Remote ischemic postconditioning protects the brain from global cerebral ischemia/reperfusion injury by up-regulating endothelial nitric oxide synthase through the PI3K/Akt pathway.

Remote ischemic postconditioning (RIPoC) attenuates ischemia/reperfusion (I/R) injury in the heart, lung and hind limb. RIPoC performed in the hind limb reduces brain injury following focal cerebral ischemia in rats. Whether RIPoC has a neuroprotective effect with respect to global cerebral I/R injury is, however, unknown, and the mechanism of neuroprotection needs further elucidation. Here we investigated whether RIPoC could reduce global cerebral I/R injury in rats and whether this neuroprotective effect was induced by up-regulating endothelial nitric oxide synthase (eNOS) through the phosphatidylinositol-3 kinase/Akt (PI3K/Akt) pathway. Global cerebral ischemia was performed via 8min of four-vessel occlusion. Neuronal density, terminal deoxynucleotidyl transferase-mediated dUTP nick-end labeling (TUNEL)-positive cells and expression of Bcl-2 and Bax in the hippocampal CA1 region were assessed after reperfusion. Morris water maze task was used to quantify spatial learning and memory deficits after reperfusion. The expression of eNOS, phosphorylated eNOS (Ser1177), Akt and phosphorylated Akt (Ser473) in the CA1 region was measured after reperfusion. RIPoC significantly attenuated delayed neuronal death and reduced the spatial learning and memory deficits associated with global cerebral ischemia.
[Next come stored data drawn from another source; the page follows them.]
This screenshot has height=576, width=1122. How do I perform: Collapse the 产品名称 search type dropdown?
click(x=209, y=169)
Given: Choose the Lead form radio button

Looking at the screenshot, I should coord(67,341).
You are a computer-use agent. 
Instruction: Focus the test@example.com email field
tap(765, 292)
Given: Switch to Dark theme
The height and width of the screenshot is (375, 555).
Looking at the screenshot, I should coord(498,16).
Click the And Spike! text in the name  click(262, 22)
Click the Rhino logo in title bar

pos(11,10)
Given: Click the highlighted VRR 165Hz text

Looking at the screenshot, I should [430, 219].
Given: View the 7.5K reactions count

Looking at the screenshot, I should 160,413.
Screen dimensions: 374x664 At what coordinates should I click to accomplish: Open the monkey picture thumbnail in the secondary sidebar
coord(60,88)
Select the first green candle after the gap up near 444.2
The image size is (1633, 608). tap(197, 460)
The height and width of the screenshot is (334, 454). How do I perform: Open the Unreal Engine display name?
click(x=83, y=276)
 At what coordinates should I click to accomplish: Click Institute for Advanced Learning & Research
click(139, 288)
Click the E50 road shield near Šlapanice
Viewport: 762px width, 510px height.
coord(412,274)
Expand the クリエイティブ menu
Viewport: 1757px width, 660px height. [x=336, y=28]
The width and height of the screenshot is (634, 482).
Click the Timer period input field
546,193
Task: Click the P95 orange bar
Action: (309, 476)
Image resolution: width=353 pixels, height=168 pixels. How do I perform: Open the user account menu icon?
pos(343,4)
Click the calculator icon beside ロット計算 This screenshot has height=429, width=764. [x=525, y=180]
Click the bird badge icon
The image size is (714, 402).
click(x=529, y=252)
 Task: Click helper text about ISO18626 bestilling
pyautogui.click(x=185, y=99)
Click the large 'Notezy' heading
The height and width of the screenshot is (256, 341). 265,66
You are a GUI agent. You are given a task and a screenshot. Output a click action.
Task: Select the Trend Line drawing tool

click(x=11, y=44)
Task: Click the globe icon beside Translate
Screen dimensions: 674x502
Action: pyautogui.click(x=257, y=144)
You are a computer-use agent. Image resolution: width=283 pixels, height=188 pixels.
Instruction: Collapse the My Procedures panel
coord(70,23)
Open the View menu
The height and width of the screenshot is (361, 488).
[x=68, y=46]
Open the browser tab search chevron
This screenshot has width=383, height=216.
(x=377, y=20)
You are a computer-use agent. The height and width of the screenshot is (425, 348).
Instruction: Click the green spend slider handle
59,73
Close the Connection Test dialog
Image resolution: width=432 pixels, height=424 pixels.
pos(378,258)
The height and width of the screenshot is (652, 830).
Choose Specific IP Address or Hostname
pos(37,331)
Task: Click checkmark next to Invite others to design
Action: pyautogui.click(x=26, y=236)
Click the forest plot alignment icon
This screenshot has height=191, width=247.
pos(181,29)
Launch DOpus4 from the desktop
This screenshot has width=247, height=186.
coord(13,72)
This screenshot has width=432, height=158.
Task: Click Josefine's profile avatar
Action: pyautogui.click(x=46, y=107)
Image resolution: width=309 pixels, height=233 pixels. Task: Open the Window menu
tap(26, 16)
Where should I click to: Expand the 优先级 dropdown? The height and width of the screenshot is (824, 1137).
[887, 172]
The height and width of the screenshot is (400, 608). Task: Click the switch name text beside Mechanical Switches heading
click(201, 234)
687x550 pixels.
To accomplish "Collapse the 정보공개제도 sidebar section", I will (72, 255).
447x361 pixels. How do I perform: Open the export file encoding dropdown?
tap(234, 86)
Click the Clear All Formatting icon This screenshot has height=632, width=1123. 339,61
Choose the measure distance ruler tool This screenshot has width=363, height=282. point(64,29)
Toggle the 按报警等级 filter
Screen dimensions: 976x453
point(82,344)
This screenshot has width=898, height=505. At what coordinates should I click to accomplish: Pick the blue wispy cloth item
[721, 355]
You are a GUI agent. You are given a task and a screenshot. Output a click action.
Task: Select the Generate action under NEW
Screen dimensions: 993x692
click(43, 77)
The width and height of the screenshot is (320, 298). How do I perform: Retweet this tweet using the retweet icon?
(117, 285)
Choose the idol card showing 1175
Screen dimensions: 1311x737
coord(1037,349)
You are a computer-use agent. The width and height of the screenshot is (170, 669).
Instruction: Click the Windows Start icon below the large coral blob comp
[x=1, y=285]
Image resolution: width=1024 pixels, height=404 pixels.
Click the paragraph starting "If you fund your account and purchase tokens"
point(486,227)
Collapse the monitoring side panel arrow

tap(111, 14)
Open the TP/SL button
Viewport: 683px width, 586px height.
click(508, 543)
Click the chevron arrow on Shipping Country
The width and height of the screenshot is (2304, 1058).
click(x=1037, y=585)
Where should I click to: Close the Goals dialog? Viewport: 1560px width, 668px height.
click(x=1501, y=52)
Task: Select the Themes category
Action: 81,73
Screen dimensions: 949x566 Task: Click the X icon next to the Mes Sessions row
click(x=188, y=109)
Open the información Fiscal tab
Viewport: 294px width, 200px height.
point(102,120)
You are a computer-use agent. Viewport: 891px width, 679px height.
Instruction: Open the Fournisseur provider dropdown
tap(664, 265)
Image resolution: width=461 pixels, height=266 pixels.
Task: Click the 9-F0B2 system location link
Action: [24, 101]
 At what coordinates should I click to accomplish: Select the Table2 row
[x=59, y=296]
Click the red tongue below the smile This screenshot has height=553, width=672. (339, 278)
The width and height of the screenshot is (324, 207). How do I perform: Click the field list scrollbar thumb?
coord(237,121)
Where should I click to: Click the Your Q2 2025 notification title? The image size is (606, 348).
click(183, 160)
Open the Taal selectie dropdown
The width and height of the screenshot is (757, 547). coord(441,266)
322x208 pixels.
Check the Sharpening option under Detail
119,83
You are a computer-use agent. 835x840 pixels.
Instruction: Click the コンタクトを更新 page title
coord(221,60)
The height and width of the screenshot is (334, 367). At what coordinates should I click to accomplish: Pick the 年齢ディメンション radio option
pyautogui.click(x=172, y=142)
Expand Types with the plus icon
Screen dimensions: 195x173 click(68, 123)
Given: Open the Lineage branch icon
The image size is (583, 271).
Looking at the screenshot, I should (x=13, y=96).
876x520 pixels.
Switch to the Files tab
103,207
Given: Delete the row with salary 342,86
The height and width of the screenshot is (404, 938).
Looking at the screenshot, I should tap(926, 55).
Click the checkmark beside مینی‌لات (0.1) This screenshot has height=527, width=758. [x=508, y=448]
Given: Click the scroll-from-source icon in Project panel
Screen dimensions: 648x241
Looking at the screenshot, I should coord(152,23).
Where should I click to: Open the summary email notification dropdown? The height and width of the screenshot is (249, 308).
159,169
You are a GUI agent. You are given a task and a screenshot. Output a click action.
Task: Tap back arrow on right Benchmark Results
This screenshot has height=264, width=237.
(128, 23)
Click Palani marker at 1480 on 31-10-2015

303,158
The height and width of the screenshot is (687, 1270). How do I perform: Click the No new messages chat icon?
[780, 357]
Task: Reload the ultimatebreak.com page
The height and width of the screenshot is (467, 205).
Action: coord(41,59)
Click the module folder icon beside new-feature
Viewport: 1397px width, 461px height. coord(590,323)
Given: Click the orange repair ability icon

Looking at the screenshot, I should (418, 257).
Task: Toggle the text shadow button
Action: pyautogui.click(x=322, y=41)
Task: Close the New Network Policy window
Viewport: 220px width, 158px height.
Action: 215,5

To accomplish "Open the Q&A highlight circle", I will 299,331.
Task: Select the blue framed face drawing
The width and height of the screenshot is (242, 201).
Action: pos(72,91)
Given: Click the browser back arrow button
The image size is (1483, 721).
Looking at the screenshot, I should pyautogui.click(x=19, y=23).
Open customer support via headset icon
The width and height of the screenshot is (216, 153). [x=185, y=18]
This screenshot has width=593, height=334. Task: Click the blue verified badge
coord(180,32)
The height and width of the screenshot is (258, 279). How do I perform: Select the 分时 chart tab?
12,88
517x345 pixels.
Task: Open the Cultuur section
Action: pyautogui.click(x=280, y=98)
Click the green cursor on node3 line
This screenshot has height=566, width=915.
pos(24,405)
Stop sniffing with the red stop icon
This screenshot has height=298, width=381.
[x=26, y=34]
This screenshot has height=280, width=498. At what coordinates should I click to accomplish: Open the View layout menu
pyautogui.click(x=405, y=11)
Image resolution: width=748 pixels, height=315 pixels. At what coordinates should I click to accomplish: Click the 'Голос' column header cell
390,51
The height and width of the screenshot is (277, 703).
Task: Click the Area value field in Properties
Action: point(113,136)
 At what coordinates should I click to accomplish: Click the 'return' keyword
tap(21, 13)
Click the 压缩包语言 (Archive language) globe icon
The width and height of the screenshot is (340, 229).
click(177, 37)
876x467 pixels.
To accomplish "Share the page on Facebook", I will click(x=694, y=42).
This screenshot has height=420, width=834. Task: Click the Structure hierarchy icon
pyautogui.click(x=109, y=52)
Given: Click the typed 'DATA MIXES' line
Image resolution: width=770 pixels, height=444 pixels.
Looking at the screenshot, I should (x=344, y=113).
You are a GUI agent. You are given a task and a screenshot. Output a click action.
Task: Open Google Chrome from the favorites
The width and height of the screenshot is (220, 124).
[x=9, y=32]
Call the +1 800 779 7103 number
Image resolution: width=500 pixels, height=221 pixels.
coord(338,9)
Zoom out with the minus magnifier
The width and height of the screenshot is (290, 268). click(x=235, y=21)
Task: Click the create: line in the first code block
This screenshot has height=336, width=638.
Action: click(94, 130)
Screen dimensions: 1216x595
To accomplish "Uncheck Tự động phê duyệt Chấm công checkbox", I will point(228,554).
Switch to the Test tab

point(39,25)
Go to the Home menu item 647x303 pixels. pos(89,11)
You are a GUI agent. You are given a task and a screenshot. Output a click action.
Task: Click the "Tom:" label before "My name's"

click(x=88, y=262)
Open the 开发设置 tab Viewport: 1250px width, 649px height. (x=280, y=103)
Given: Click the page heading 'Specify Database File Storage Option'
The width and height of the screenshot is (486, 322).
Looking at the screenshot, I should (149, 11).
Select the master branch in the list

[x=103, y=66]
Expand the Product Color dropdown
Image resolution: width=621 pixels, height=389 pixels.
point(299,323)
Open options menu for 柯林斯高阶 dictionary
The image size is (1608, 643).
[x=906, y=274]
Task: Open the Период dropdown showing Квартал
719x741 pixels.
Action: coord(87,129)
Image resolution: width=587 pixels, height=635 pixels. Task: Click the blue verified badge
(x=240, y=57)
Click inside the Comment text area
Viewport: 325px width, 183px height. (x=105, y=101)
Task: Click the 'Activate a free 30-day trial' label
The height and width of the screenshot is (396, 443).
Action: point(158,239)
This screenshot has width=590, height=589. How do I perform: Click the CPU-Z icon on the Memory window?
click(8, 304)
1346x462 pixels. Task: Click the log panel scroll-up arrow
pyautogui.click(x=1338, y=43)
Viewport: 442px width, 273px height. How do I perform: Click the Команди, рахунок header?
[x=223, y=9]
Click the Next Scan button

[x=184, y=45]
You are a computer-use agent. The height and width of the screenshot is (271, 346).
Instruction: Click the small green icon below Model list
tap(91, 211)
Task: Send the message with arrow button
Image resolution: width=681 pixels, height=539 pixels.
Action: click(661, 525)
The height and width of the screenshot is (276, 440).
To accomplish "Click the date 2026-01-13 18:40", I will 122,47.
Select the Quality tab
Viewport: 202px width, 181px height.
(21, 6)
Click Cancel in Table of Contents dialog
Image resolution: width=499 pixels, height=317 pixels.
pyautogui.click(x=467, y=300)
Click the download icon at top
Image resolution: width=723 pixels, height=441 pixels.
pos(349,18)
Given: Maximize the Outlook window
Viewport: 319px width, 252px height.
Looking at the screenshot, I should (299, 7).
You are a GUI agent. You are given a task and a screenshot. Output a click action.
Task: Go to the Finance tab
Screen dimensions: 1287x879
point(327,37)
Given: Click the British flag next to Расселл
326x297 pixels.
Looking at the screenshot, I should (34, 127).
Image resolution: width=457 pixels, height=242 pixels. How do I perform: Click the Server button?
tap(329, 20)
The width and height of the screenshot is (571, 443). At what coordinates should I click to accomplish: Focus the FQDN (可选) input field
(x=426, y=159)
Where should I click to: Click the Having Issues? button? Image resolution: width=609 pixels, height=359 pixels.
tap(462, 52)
Pre-administration of N(ω)-nitro-l-arginine methyl ester (a nonselective NOS inhibitor) significantly abolished the neuroprotective effect of RIPoC. Moreover, pre-administration of LY294002 (a highly selective inhibitor of PI3K) not only significantly reversed the neuroprotective effect of RIPoC, but also obviously inhibited the up-regulation of eNOS induced by RIPoC. Our findings suggest that RIPoC protects the brain against global cerebral I/R injury and that this neuroprotection is mediated by up-regulating eNOS through the PI3K/Akt pathway.